The first reason we call God Father is because he is “the God and Father of our Lord Jesus Christ” (Eph. 1:3). The second reason is that he is the Father of all believers. Jesus had a unique relationship with God, but we can have a relationship with him too, although in a different way.
That difference can be expressed as the difference between a natural-born and an adopted child: Jesus is God’s natural Son, but we are God’s adopted sons and daughters. As a natural Son, Jesus shares the Father’s DNA. He is divine by nature. We, on the other hand, do not share the Father’s DNA—we are not divine—but he invites us to enter a relationship with him, a relationship of his choosing.
Please do not stretch this analogy too far. It is only a metaphor. God does not actually have DNA. But by the same token, do not ignore the analogy’s power! It is rooted in the biblical language of salvation. Consider Ephesians 1:5, “In love, [God] predestined us to be adopted as his sons through Jesus Christ, in accordance with his pleasure and will.”
If you think about it, the adoption analogy is a vivid picture of the gospel. Because of sin, we are orphans. Precisely because we are orphans, however, God has no parental duties toward us. We are someone else’s children, someone else’s problem. But chooses to adopt us anyway. It is his “pleasure and will” to do so. Like all adoptions, the cost to the would-be parent is exorbitant. We become God’s sons and daughters “through Jesus Christ,” that is, by means of his death and resurrection. But God is willing to pay the cost because he loves us.

[Extracted data entries]
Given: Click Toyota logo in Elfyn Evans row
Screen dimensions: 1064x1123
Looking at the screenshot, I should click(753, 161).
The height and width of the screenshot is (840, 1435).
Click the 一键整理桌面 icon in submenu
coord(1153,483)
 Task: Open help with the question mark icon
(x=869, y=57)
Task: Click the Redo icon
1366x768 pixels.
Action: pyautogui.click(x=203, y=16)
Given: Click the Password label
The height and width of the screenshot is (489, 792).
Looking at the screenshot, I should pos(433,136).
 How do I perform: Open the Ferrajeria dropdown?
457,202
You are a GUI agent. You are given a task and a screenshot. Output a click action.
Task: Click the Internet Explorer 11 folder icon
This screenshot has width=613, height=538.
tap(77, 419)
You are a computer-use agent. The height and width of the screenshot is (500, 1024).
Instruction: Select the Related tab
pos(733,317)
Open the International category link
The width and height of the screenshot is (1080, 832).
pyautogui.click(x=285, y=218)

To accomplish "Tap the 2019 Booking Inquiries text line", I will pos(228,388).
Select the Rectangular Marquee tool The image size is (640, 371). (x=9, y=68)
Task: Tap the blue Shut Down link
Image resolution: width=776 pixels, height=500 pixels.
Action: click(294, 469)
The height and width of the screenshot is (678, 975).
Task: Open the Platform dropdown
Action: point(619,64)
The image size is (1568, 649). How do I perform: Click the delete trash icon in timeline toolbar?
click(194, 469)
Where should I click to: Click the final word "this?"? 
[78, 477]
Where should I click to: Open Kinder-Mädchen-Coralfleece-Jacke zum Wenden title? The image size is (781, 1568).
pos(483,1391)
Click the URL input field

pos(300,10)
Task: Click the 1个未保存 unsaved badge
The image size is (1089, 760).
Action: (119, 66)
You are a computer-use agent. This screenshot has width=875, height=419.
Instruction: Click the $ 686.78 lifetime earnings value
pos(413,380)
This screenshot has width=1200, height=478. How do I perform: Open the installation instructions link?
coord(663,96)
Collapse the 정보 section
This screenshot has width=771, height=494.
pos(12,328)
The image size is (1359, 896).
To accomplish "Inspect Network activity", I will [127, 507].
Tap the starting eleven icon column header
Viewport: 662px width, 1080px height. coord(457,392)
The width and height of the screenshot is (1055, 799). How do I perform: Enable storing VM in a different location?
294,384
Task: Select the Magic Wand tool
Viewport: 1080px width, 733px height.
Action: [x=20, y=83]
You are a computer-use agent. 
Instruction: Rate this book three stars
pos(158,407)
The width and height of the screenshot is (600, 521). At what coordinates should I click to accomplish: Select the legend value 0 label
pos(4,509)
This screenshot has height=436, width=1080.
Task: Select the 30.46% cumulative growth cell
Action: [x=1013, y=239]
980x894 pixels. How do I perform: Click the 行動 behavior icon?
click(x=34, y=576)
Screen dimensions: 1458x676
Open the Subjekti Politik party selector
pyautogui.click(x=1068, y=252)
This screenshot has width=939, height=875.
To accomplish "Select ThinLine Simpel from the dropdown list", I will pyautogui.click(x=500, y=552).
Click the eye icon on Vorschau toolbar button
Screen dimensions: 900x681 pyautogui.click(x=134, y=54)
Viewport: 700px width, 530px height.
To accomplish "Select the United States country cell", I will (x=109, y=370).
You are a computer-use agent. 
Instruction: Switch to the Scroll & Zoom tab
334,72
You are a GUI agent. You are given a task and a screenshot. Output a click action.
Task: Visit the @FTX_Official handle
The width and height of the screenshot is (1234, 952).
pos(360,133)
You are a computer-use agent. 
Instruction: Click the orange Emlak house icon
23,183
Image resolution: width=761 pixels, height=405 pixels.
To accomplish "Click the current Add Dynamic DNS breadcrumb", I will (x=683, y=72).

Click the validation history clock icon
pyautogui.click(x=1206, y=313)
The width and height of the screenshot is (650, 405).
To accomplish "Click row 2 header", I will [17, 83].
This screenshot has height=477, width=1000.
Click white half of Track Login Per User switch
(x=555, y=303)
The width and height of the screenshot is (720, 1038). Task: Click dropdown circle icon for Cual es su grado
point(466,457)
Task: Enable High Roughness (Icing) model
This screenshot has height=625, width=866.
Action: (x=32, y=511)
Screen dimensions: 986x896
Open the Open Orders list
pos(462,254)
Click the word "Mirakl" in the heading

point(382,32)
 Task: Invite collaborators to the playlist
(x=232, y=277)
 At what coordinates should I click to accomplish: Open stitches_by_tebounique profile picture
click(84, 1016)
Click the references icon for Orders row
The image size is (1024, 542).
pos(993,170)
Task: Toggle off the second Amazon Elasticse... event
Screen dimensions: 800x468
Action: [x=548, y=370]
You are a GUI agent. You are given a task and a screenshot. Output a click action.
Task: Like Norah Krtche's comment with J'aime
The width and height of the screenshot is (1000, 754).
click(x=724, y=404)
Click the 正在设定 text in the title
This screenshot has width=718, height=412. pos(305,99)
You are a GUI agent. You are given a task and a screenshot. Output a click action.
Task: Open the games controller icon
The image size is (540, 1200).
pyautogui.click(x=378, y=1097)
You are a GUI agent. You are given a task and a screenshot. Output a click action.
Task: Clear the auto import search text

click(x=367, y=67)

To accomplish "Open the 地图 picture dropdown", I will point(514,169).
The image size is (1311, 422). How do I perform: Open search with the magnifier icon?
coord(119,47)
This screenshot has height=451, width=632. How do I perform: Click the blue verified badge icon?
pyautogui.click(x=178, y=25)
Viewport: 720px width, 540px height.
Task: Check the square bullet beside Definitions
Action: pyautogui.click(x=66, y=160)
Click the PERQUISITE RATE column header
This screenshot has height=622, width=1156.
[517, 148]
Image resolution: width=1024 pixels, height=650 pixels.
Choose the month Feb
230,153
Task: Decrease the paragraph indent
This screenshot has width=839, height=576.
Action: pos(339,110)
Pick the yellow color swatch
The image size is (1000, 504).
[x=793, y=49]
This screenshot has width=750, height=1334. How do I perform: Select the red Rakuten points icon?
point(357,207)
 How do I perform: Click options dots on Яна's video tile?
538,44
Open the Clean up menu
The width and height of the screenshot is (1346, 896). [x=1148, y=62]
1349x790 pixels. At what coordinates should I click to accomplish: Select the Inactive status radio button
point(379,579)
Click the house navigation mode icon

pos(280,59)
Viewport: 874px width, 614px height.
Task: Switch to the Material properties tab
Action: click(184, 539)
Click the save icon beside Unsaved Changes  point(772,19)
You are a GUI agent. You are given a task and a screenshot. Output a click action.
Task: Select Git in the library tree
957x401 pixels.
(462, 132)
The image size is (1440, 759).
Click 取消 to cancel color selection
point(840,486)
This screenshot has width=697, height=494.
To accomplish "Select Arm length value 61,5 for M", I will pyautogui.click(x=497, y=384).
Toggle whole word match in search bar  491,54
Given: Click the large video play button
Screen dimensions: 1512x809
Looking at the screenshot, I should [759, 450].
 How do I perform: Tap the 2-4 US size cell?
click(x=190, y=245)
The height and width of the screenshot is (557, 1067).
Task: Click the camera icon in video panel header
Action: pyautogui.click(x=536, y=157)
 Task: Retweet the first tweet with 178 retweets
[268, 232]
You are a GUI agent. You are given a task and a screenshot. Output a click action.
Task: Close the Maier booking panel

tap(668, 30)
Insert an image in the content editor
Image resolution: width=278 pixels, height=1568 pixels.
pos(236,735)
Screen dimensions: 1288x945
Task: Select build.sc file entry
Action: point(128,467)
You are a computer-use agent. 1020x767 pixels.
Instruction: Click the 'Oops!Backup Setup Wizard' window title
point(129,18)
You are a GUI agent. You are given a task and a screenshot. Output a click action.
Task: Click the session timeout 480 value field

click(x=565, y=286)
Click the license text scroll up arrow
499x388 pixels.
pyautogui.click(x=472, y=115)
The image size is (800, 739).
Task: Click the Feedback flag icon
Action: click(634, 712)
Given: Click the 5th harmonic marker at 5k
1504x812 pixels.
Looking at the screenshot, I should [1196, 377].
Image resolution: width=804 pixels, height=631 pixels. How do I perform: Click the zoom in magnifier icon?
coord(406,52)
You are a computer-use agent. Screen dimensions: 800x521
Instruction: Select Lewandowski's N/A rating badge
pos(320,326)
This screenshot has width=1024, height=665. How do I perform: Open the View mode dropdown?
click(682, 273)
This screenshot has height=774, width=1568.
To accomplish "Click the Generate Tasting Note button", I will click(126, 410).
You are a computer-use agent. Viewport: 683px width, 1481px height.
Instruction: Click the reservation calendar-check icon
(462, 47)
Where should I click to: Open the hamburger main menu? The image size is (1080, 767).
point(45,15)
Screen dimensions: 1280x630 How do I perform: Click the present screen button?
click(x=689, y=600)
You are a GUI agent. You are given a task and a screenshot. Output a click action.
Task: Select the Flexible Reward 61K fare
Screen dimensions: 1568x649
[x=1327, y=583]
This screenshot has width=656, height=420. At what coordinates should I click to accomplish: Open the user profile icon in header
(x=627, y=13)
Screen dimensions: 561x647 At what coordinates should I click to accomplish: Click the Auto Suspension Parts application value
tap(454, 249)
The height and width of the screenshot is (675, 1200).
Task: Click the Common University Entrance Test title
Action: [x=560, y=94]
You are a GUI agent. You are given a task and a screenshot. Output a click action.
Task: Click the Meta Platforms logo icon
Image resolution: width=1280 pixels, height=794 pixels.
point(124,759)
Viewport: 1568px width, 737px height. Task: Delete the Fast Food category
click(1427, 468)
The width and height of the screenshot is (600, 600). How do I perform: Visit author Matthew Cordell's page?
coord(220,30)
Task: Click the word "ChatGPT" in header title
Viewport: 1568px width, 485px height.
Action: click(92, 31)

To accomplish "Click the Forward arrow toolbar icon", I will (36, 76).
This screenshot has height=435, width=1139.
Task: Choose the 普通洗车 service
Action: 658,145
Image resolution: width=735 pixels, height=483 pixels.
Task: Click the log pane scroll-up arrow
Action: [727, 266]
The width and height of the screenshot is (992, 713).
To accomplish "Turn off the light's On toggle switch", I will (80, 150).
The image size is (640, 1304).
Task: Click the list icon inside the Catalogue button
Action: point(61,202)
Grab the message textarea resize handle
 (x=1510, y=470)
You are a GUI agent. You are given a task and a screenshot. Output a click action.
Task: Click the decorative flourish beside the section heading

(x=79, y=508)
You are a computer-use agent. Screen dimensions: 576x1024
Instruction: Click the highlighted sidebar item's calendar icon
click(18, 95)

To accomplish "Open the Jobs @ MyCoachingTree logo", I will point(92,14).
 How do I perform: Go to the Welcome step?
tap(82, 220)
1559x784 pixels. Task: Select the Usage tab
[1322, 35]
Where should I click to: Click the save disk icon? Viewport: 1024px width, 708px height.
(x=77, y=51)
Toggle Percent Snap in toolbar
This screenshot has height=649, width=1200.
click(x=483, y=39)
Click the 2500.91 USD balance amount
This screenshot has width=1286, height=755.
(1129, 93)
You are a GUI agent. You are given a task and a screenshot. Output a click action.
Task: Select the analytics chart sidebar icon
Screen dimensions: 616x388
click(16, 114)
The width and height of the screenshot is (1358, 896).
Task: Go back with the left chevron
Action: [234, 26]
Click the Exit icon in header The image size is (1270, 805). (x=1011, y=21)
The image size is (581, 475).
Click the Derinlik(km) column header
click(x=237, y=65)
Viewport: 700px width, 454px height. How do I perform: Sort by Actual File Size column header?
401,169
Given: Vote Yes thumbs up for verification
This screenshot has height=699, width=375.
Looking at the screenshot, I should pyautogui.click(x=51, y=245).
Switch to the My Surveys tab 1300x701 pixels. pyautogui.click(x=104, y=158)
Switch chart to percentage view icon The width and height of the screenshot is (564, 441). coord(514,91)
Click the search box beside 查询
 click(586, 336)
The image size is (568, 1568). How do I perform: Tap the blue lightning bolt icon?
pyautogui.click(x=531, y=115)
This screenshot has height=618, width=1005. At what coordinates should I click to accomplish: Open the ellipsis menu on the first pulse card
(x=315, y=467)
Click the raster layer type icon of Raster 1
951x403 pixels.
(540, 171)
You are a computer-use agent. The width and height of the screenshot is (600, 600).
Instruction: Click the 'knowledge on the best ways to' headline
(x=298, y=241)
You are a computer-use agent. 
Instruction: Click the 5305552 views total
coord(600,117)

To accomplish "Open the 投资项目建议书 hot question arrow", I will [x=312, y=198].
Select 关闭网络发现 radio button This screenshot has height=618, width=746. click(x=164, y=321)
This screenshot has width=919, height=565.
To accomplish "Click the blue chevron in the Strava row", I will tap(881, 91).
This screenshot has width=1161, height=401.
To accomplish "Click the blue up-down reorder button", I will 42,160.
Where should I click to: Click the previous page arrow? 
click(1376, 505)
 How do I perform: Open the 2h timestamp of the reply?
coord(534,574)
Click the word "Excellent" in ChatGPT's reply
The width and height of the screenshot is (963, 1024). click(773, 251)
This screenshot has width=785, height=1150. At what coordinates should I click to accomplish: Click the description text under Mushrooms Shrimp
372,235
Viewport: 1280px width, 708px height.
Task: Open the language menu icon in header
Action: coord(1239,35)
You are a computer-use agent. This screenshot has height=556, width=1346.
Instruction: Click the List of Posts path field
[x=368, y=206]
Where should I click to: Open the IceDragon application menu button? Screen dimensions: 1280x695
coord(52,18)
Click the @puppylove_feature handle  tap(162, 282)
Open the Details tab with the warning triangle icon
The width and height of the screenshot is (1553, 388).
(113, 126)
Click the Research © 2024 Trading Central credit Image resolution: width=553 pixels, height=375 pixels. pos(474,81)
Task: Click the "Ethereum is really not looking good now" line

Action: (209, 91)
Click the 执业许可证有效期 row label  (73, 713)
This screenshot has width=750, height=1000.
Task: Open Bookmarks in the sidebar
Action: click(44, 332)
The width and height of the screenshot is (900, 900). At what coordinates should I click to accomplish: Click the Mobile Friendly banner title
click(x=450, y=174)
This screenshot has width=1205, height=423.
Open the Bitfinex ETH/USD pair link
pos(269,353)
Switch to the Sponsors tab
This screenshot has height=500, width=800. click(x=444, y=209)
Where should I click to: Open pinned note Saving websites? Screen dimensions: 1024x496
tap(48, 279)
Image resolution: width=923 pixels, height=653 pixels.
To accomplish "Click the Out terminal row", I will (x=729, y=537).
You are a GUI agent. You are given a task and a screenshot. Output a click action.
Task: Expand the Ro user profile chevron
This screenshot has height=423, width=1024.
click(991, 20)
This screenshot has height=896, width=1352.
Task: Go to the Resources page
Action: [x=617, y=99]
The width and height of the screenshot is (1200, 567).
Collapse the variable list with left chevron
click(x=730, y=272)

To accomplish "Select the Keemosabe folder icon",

→ **WORK ORDER A**:
According to the passage on God as Father, what is the first reason we call God Father?
→ **WORK ORDER B**:
Please list every phrase or sentence that the passage on God as Father places inside quotation marks.
→ **WORK ORDER C**:
Carry the passage on God as Father forward from its final sentence.

→ **RESPONSE A**:
He is "the God and Father of our Lord Jesus Christ" (Eph. 1:3).

→ **RESPONSE B**:
- "the God and Father of our Lord Jesus Christ"
- "In love, [God] predestined us to be adopted as his sons through Jesus Christ, in accordance with his pleasure and will."
- "pleasure and will"
- "through Jesus Christ,"

→ **RESPONSE C**:
How does our adoptive Father treat us? Are we merely wards of the state of heaven? Are we second-class members of God’s household? Are we like Cinderella—begrudged by the natural-born children of a heavenly Stepmother and made to do slavish tasks? No! No! No! Listen to Galatians 4:4–7: “Because you are sons, God sent the Spirit of his Son into our hearts, the Spirit who calls out, ‘Abba, Father.’ So you are no longer a slave, but a son; and since you are a son, God has made you also an heir.”
What difference does this change in status from slavery to sonship make for our prayer life? Listen to Romans 8:15–17a: “For you did not receive a spirit that makes you a slave again to fear, but you received the Spirit of sonship. And by him we cry, ‘Abba, Father.’ The Spirit himself testifies with our spirit that we are God’s children. Now if we are children, then we are heirs—heirs of God and co-heirs with Christ.” As God’s children and heirs, we can joyfully ask him for anything we need. He chose to love us in the first place. Will he not also care for us on an ongoing basis?
So, let us pray to God, the Father of all believers!